Avoiding obstacles, identifying objects and changing lanes for the autonomous cars, they are going to need more power. More power probably from graphics processor units. Nvidia has designed a couple of new GPUs based on the Pascal architecture targeted at supercomputers and servers of the autonomous cars. The Tesla GPUs are been tweaked for deep-learning that aid in classification and correlation of data which are previously targeted only at supercomputers.

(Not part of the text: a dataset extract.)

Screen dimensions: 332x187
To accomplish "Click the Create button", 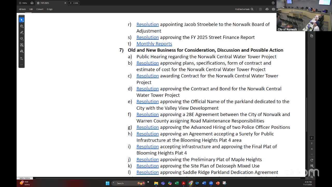I will (74, 3).
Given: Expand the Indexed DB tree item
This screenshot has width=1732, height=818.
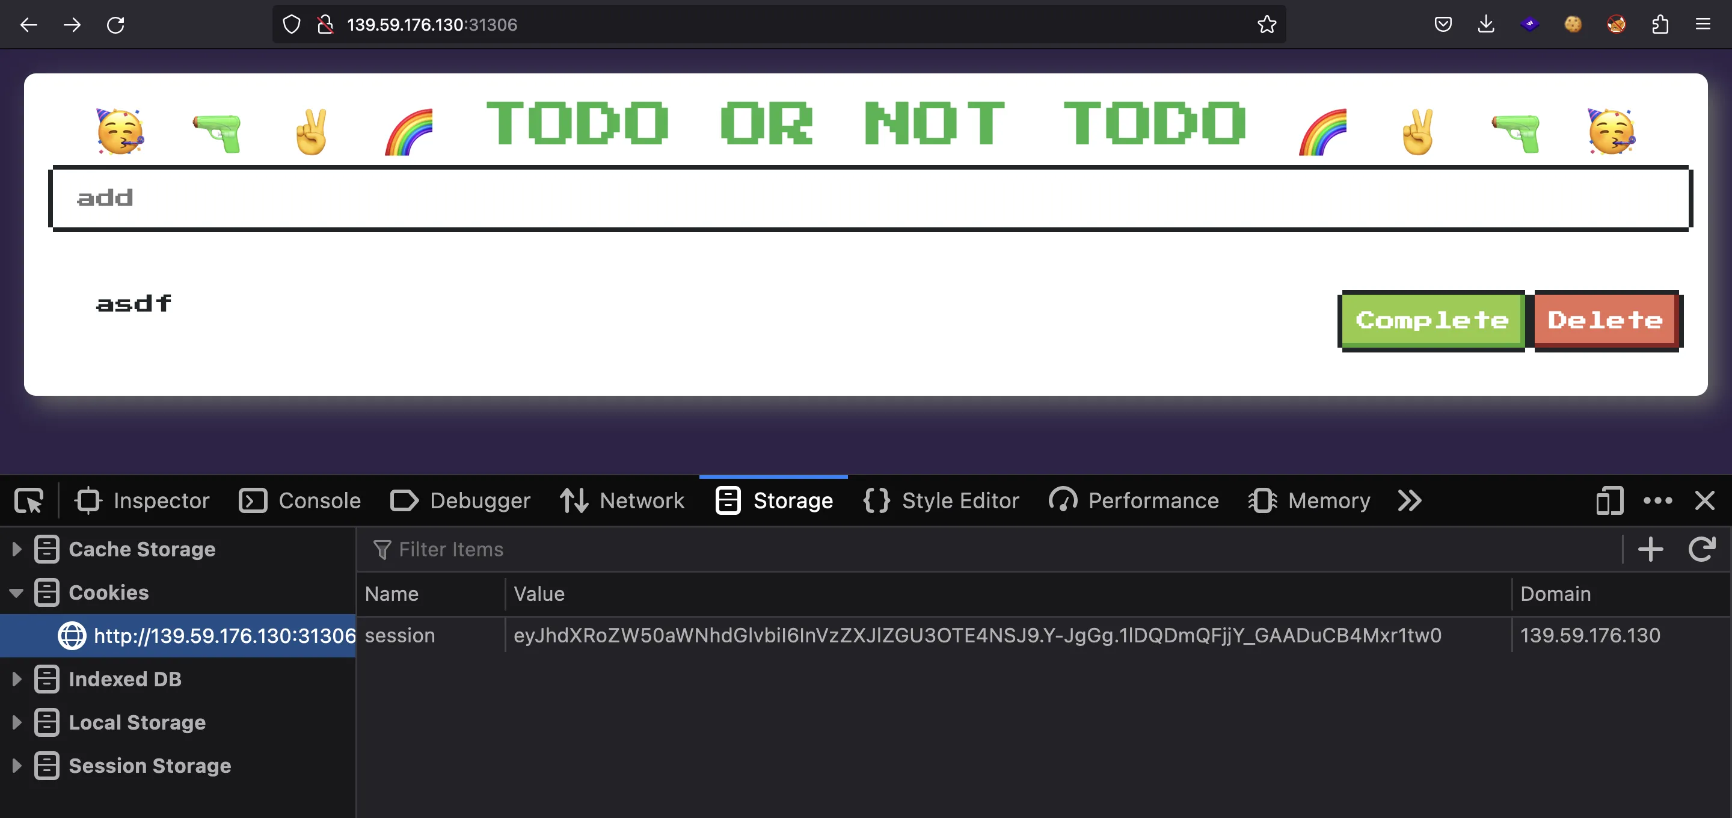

A class of algorithmic techniques based on highly connected neural networks is known as deep learning. The data generated from sensors and input devices and transmitted to the cloud they get processed through deep-learning systems for context, insights, and answers. For instance, deep-learning systems developed by Google and Facebook are intended for natural language processing and image recognition respectively. The Baidu’s speech recognition system, Deep-Speech-2 was built around Tesla GPUs claimed Nvidia.
With 12 teraflops of single-precision performance, 24GB of GDDR5 memory, 3,840 CUDA cores and draws 250 watts of power the new Tesla P40 has the powerful enough to be regular GPUs. Delivering 5.5 teraflops of single-precision performance, up to 75 watts of power, 2,560 cores and 8GB of GDDR5 memory the P4 is also not very far behind. But both will have different uses as well.